Leaving the images aside, print every record in the material exactly.
::: MATERIAL PROVIDED
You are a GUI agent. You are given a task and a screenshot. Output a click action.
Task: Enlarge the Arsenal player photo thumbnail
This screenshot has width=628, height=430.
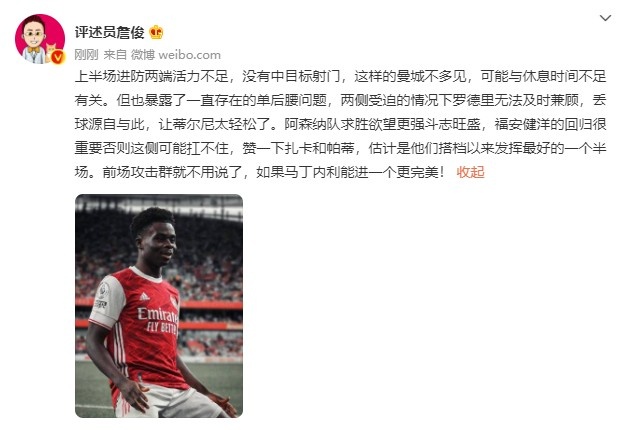[x=159, y=306]
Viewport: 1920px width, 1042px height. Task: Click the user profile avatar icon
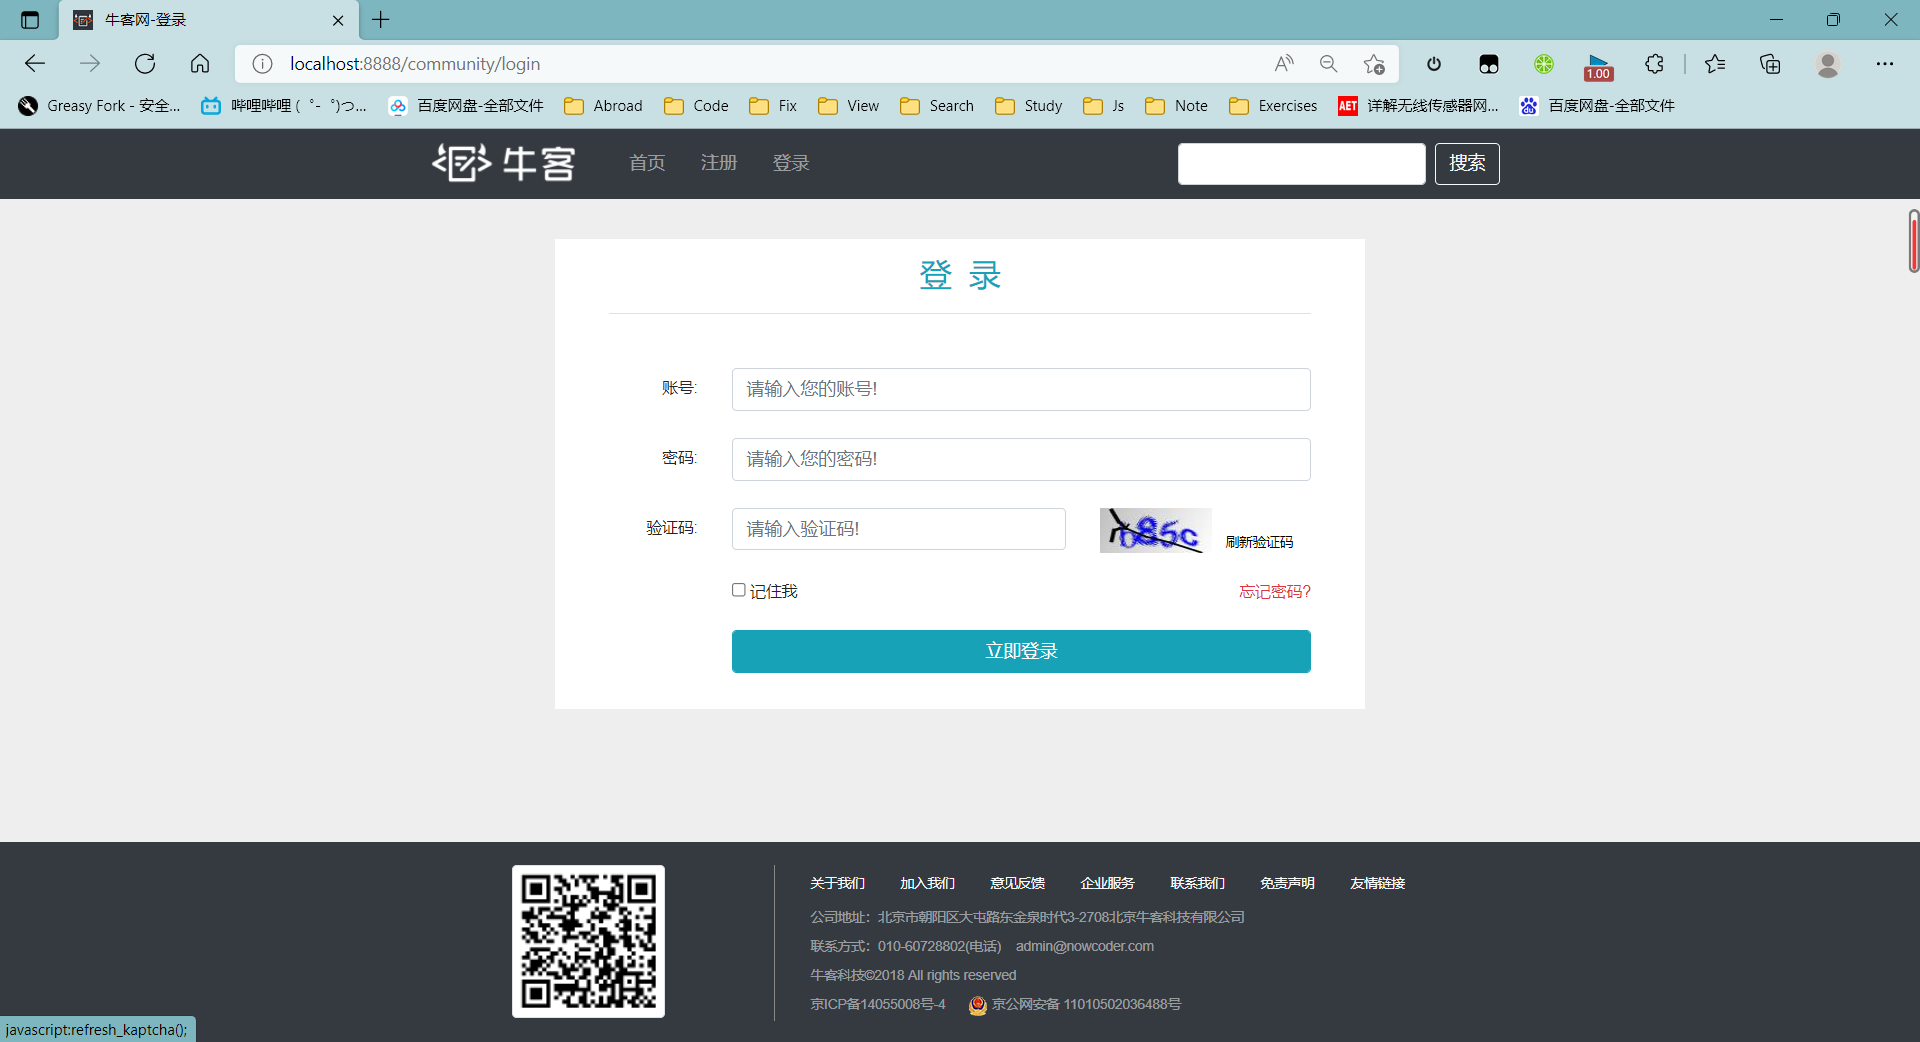point(1827,64)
::::::
## RESPONSE TO THIS TASK:
You are a GUI agent. You are given a task and a screenshot. Output a click action.
Task: Enlarge the Arsenal player photo thumbnail
This screenshot has width=628, height=430.
[x=159, y=306]
Viewport: 1920px width, 1042px height. Task: Click the user profile avatar icon
point(1827,64)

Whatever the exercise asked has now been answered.